==== Information provided
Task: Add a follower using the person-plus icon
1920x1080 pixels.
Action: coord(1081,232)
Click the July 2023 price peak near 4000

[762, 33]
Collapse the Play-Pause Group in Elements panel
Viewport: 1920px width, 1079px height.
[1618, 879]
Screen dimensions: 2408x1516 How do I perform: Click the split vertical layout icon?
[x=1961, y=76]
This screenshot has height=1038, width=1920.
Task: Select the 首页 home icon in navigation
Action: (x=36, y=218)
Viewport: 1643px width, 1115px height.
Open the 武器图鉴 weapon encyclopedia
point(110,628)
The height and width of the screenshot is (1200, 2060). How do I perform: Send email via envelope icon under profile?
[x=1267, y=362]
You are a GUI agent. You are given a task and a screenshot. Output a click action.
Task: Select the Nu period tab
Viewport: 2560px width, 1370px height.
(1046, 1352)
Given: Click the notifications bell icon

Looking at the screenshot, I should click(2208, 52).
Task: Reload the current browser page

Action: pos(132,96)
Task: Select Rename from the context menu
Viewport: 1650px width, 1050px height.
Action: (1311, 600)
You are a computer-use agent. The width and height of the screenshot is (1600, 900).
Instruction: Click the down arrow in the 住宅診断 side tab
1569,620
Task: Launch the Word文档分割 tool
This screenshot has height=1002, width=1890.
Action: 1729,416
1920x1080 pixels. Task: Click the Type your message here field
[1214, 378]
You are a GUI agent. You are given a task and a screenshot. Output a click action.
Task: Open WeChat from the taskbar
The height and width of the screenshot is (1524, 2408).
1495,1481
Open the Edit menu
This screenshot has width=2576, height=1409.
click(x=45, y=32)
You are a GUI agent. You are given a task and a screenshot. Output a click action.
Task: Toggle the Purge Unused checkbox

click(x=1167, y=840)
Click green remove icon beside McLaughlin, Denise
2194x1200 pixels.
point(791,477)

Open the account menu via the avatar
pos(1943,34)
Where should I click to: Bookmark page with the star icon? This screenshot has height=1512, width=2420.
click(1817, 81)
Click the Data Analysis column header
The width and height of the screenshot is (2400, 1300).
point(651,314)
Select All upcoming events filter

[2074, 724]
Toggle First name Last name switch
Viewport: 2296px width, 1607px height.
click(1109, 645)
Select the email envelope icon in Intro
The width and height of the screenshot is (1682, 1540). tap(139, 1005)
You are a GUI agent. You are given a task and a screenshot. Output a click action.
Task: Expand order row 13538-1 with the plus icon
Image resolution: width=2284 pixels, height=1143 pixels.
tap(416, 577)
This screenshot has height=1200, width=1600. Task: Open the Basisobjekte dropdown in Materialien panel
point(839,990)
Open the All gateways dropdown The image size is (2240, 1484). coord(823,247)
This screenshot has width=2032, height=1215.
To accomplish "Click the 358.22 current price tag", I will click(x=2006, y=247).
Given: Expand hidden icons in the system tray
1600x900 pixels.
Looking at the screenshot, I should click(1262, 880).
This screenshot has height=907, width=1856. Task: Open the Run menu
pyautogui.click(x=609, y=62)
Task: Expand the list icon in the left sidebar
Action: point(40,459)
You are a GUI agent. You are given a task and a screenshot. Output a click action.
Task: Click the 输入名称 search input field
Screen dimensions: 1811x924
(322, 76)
========
Task directions: Filter the entries above down to the lines containing the word "plus".

Response area:
Task: Add a follower using the person-plus icon
Task: Expand order row 13538-1 with the plus icon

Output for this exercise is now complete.